As Schaeffler wrote in January, a month before the merger was proposed, “the FCC’s core DNA is a single mission statement supporting three key motivations: competition, diversity and localism. As the FCC has found in the DirecTV-[EchoStar] rivalry, the fact that Sirius and XM compete so vigorously pours fuel upon the FCC’s ‘competition is good’ mantra. In fact, section 170 of the FCC’s digital audio radio service (DARS) rules states, ‘Even after DARS licenses are granted, one licensee will not be permitted to acquire control of the other remaining satellite DARS licensee. This prohibition on transfer of control will help assure continuing competition in the provision of satellite DARS service.’”

The League of Rural Voters’ June 21 analysis drew distinctions between the state of the direct broadcast satellite market when DirecTV and EchoStar attempted to merge in 2002 and the audio entertainment market facing Sirius and XM.

"Sirius and XM are two small pieces in a very broad market,” Niel Ritchie, executive director of the League of Rural Voters, said in a statement. "However, it is far from the only choice.
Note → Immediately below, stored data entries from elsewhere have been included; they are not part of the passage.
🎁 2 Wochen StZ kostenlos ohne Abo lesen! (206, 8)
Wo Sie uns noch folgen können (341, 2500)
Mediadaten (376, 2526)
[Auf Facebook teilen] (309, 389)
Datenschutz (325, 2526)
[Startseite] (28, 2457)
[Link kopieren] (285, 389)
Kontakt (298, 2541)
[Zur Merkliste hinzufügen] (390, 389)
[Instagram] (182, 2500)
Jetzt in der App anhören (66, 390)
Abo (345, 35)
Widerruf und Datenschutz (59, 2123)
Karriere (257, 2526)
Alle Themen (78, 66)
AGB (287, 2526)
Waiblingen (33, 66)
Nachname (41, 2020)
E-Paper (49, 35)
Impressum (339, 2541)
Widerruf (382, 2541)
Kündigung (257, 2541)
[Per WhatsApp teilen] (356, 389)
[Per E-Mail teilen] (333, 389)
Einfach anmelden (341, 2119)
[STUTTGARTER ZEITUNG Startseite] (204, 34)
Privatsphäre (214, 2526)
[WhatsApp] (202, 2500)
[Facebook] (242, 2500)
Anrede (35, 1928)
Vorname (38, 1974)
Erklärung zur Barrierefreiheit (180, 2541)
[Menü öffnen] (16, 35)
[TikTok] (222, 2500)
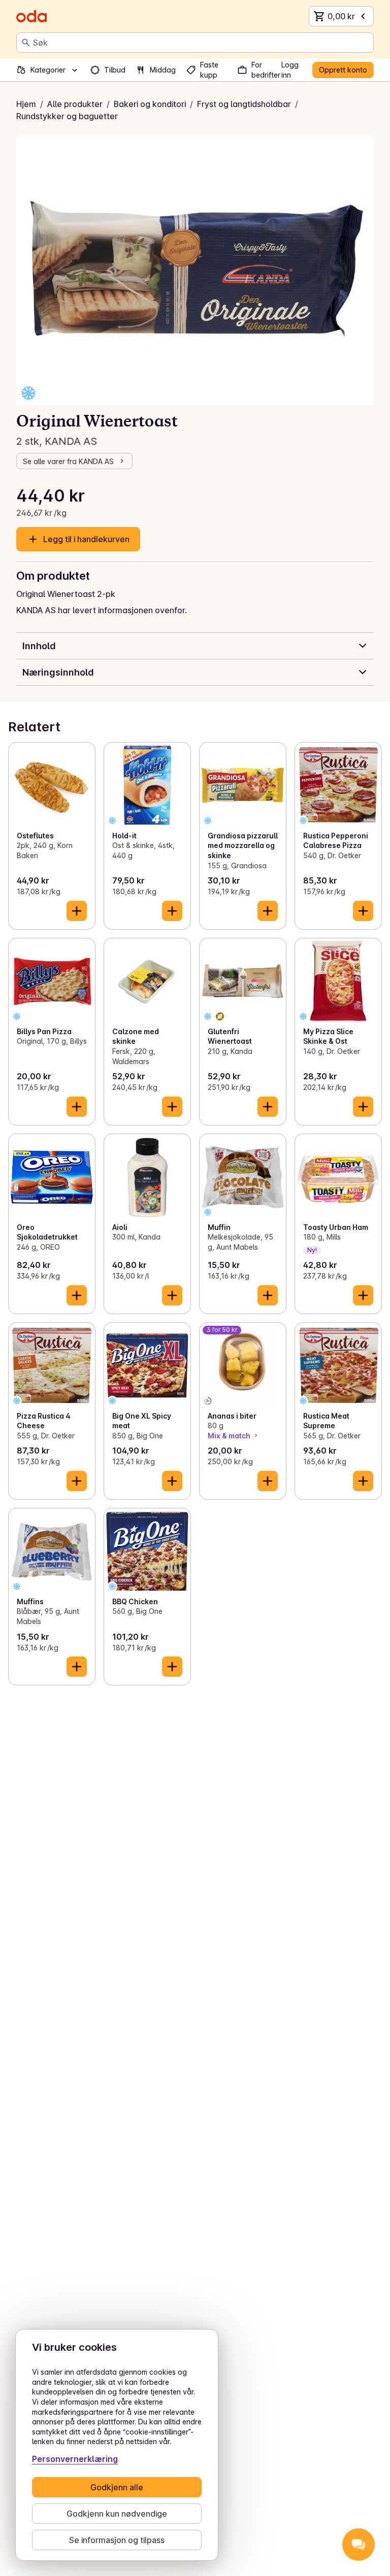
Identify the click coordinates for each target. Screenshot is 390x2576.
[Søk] (26, 43)
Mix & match (229, 1435)
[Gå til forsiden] (31, 16)
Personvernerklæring (75, 2459)
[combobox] (201, 42)
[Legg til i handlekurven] (77, 911)
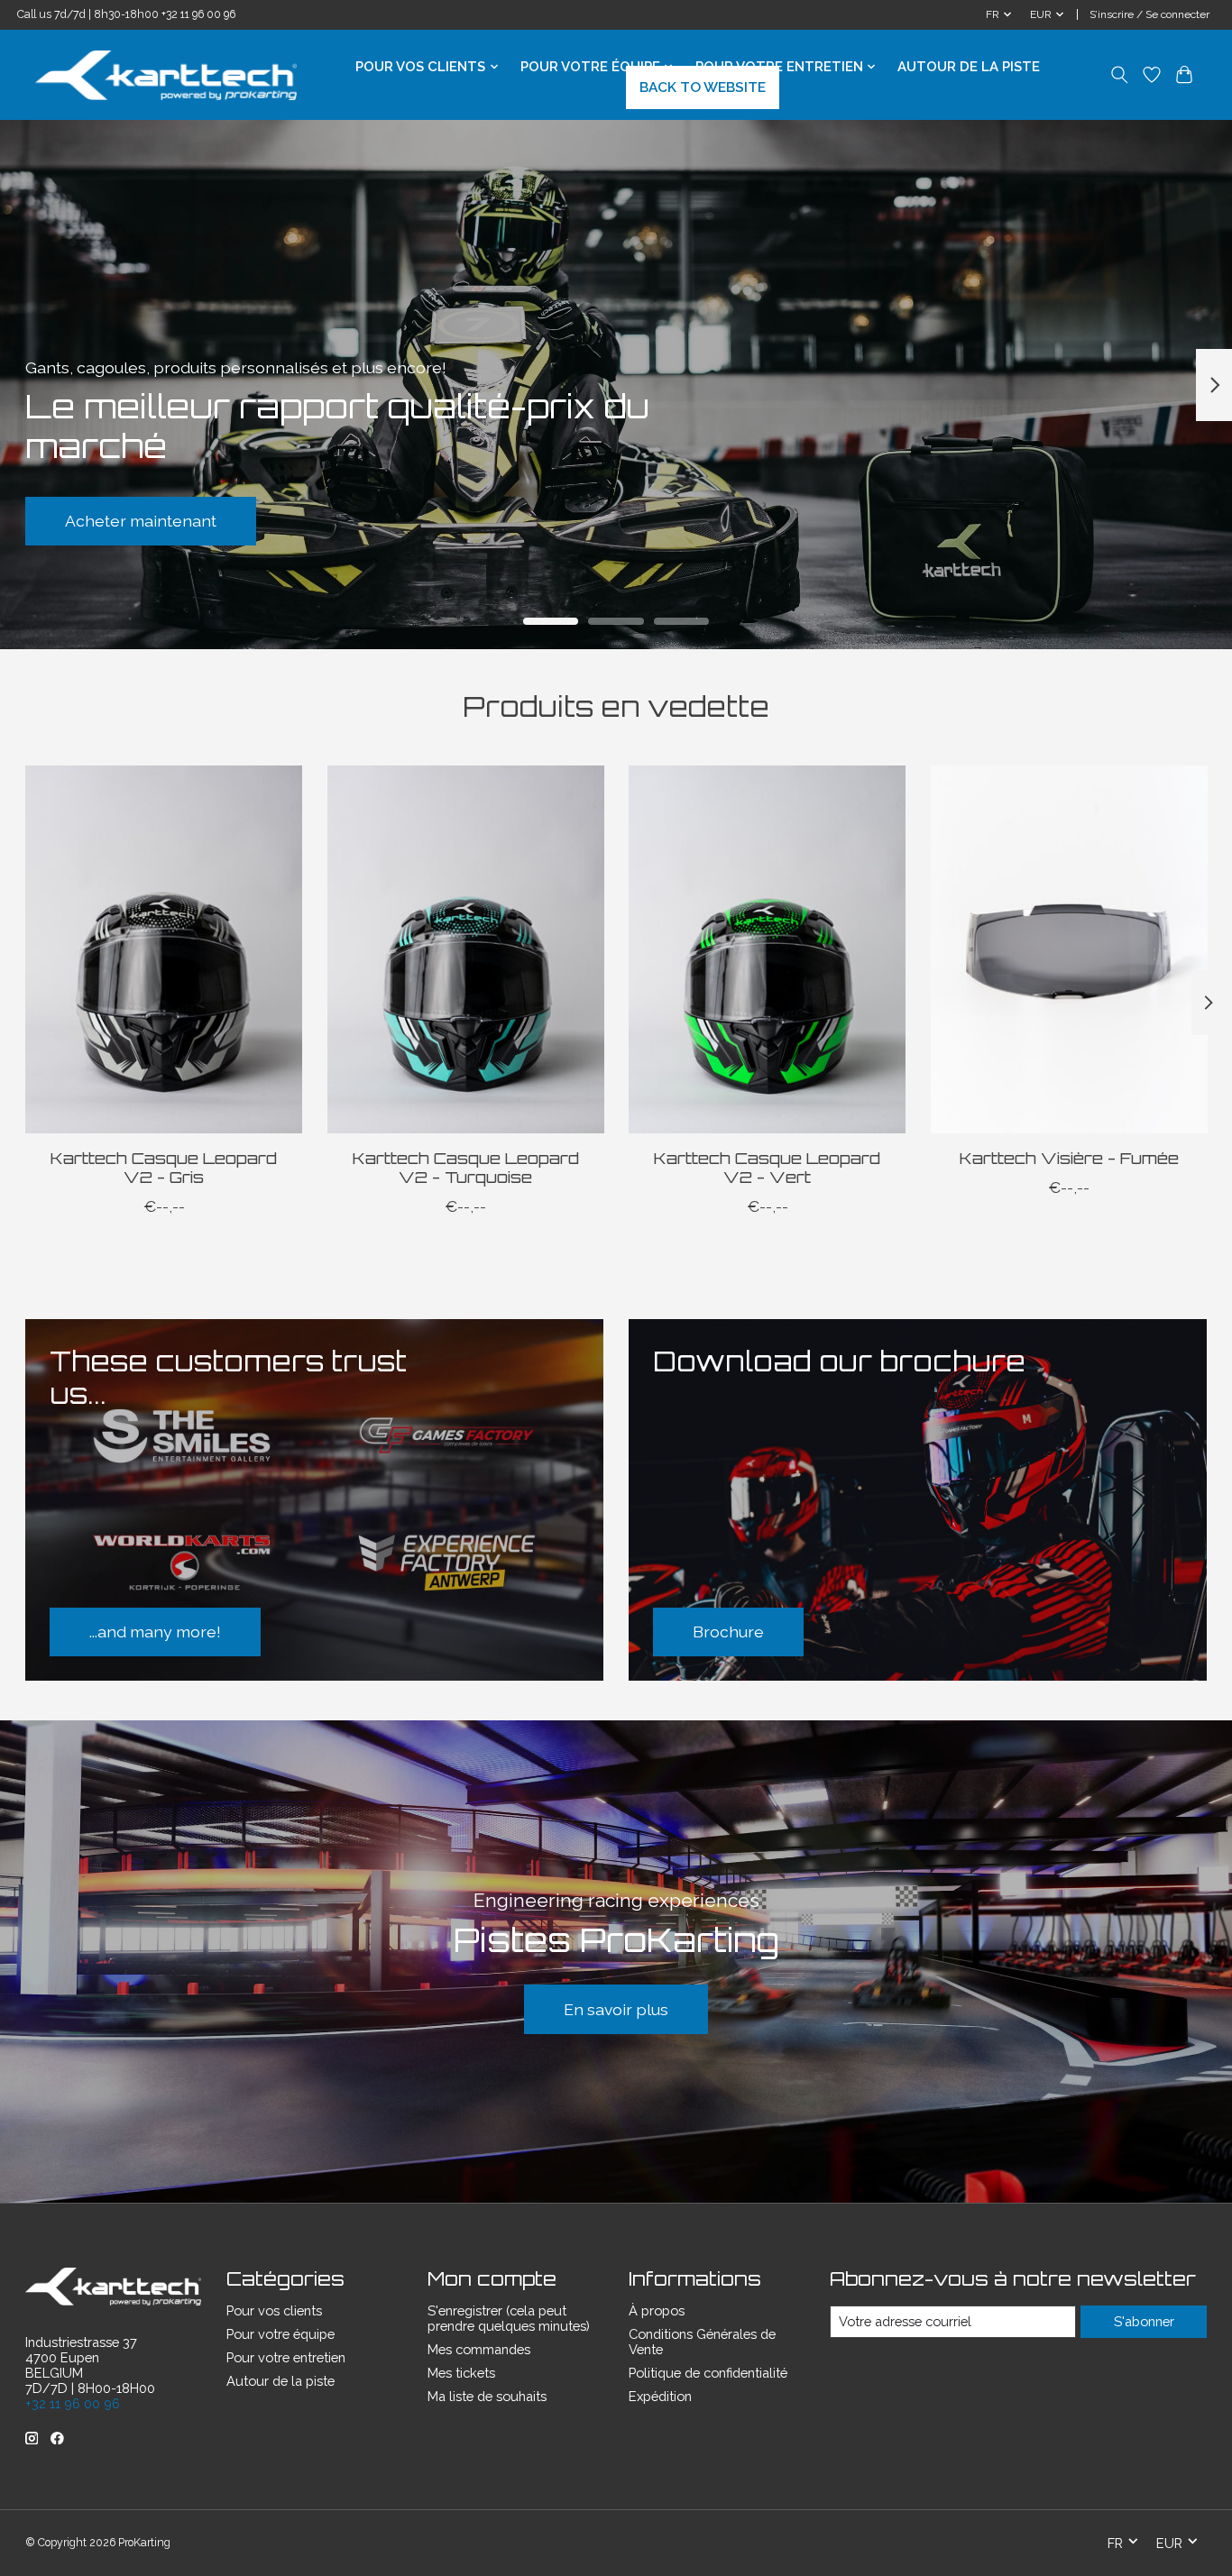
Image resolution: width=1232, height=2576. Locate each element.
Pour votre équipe (280, 2334)
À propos (657, 2310)
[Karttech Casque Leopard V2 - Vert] (767, 949)
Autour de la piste (968, 67)
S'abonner (1144, 2321)
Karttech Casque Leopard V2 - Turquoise (465, 1166)
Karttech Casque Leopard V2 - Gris (164, 1166)
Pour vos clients (274, 2310)
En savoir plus (616, 2009)
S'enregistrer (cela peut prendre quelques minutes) (509, 2318)
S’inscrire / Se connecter (1149, 14)
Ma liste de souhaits (487, 2396)
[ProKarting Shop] (166, 75)
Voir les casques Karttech (616, 520)
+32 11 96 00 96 (198, 14)
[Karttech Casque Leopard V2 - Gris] (163, 949)
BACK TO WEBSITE (702, 87)
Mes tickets (461, 2372)
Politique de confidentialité (708, 2372)
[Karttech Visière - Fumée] (1068, 949)
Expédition (660, 2396)
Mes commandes (479, 2349)
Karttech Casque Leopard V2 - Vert (767, 1166)
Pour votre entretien (285, 2357)
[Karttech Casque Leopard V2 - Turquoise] (464, 949)
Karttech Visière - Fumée (1068, 1157)
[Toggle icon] (1120, 75)
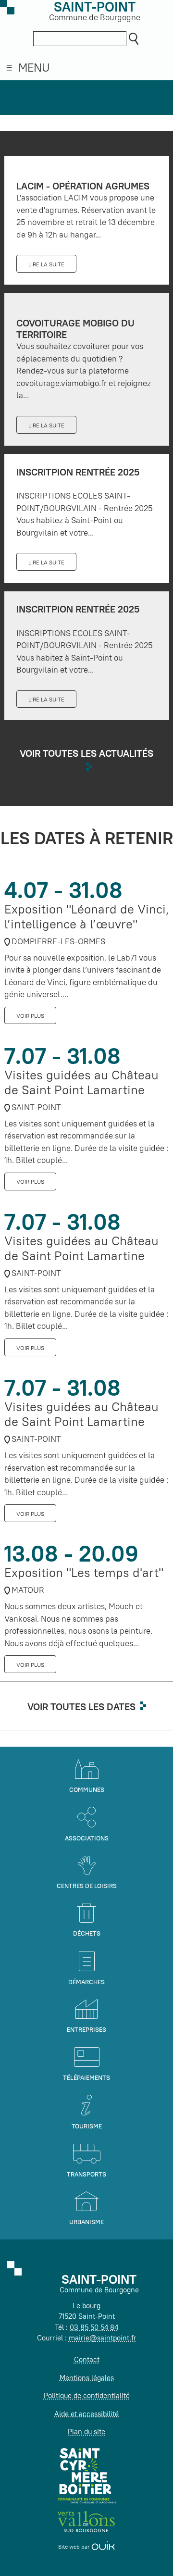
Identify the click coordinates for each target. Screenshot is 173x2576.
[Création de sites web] (103, 2546)
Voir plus (30, 1015)
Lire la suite (46, 264)
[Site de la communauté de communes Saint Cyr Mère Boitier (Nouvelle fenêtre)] (87, 2475)
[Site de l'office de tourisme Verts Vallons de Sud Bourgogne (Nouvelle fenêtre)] (86, 2521)
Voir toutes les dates (81, 1707)
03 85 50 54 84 (94, 2327)
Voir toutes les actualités (86, 753)
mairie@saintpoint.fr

Rural consumers have an array of audio entertainment choices today and will continue to do so after the Sirius-XM merger."

This increase in the number of consumer options in the audio entertainment market is a key difference between the two mergers, the League of Rural Voters said. “In the EchoStar/DirecTV case, the FCC determined that there were at most, two [direct broadcast satellite] providers.”

While opponents of the Sirius-XM merger have tried to frame that combination in the same terms as the DirecTV-EchoStar arrangement, "the commission’s review of the proposed merger of DirecTV and EchoStar in 2002 provides no guidance to the analysis applicable here,” the League of Rural Voters said.

Schaeffler asserted that the regulators — be they from the FCC or the U.S. Department of Justice, which must also approve the merger — would give the benefit of the doubt in favor of the regulatory status quo. “The [Sirius-XM application] was made in March 2007, and that’s what needs to be considered, not a crystal ball looking at what all the other competitive products will be — MP3 players in cars, etc. That works against them as well,” he said. “You assume that precedence is in place.

"Furchtgott-Roth is not coming over the threshold, and neither has anyone else,” Schaeffler said. “When all is said and done, there’s not been a single effective rebuttal. The benefit of the doubt still goes with a non-approval.”